AGGREGATE tumble avg(Next Int) : Real
{
TABLE state(tsum Int, cnt Int);
INITIALIZE : {
INSERT INTO state VALUES (Next, 1)
}
ITERATE: {
UPDATE state
SET tsum=tsum+Next, cnt=cnt+1;
INSERT INTO RETURN
SELECT tsum/cnt FROM state
WHERE cnt % 200 = 0;
UPDATE state SET tsum=0, cnt=0
WHERE cnt % 200 = 0
}
TERMINATE : { }
}
Emitting tuples to down stream is done by 'INSERT INTO RETUEN'. If you have
'INSERT INTO RETURN' in TERMINATE block, your aggregate is blocking and cannot
executed over a stream. There are some interesting samples like finding
patterns over a stream in Section 5 of the paper [1]. They even show a
implementation of a turing machine using UDAs. Also they use 'union' and UDAs
to implement stream joins instead of blocking join operator. Sample can be
found in [2].
Why I was interested about this paper is mainly because
- It looks like we can even do pattern matching type of queries over streams
using UDAs. I am not sure how complicated this using general SQL
- It looks like we can use this as the intermediate model where other
languages, DSLs, APIs transformed into. I am yet to understand how well this
will work. But concept of UDA seems pretty interesting to me given the fact
that we can even model a turing machine.
I found several other references in this paper which explains/motivated some of
the concepts here. I'll let you know if I find any interesting things in those.

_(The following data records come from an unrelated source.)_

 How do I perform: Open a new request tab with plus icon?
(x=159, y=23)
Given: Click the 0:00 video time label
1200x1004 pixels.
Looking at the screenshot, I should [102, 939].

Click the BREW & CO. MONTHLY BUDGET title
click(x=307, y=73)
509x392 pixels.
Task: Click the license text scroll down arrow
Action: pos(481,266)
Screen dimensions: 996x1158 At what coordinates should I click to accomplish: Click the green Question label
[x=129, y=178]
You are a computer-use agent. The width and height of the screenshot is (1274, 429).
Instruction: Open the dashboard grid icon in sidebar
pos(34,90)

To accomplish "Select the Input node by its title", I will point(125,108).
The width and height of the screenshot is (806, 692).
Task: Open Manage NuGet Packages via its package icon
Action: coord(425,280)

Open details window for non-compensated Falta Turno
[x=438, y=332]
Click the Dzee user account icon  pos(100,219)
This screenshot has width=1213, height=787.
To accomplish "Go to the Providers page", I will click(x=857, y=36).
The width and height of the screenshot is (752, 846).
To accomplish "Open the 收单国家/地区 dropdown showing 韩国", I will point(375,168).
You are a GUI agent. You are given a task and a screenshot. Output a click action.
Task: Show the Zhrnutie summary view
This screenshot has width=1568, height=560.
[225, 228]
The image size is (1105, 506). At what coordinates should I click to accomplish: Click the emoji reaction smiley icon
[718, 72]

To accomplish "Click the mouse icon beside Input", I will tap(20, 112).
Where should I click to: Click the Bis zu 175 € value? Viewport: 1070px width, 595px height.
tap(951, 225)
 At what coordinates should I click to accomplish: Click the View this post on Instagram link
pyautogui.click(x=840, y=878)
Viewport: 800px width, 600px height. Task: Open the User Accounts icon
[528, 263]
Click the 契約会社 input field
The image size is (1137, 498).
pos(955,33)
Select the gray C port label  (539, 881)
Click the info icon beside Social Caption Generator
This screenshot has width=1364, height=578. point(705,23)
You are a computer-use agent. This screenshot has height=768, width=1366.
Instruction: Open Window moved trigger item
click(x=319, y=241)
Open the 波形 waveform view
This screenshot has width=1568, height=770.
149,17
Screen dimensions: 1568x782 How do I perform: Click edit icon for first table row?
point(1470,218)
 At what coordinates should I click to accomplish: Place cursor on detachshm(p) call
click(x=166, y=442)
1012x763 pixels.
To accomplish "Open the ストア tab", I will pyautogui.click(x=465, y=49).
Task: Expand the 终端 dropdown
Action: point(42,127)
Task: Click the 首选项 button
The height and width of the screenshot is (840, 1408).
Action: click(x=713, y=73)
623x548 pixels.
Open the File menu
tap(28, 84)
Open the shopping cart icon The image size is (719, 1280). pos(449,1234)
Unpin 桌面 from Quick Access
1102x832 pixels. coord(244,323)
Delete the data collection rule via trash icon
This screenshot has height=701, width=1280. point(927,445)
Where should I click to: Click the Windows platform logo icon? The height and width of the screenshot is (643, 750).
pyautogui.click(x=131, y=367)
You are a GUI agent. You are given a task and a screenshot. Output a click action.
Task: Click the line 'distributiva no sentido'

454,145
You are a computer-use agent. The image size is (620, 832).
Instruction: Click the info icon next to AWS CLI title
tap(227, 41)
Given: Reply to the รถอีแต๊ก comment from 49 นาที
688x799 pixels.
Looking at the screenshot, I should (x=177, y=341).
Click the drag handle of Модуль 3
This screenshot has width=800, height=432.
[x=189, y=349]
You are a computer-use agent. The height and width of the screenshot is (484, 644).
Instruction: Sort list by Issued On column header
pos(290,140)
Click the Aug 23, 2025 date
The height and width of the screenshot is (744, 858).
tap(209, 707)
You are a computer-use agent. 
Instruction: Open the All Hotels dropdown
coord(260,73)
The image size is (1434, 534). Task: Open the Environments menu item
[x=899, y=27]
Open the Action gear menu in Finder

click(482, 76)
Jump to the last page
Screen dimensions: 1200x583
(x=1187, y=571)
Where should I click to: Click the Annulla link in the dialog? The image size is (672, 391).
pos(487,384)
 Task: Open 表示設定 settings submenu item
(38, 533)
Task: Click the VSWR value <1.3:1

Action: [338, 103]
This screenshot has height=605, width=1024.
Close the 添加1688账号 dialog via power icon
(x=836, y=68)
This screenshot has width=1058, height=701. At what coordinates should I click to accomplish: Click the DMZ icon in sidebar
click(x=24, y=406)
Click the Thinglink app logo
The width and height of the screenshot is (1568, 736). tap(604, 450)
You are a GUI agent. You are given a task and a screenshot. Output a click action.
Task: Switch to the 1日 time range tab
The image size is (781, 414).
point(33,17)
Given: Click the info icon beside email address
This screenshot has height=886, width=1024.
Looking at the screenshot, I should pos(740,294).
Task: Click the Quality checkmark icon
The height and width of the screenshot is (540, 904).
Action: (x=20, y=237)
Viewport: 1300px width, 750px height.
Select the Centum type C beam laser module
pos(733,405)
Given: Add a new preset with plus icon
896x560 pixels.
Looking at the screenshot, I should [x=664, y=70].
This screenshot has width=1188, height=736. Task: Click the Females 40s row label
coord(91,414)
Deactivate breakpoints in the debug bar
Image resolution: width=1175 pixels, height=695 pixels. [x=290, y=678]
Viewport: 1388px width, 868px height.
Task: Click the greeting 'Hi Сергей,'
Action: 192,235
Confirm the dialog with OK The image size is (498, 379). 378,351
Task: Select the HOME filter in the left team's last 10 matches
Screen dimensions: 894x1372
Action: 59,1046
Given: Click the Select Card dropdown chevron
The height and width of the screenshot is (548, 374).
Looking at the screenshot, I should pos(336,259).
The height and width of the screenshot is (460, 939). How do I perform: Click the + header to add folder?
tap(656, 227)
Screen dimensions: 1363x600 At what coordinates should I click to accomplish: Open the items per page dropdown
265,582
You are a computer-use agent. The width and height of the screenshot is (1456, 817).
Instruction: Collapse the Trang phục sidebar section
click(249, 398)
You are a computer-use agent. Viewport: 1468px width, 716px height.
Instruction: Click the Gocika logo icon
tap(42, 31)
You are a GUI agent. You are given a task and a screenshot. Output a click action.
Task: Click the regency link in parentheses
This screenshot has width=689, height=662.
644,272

[1] http://www.cs.ucla.edu/~zaniolo/papers/vldb04cr.pdf
[2] http://wis.cs.ucla.edu/wis/stream-mill/examples/nexmark.html
> High-Level Language for Samza
> -----------------------------
>
> Key: SAMZA-390
> URL: https://issues.apache.org/jira/browse/SAMZA-390
> Project: Samza
> Issue Type: New Feature
> Reporter: Raul Castro Fernandez
> Priority: Minor
> Labels: project
>
> Discussion about high-level languages to define Samza queries. Queries are
> defined in this language and transformed to a dataflow graph where the nodes
> are Samza jobs.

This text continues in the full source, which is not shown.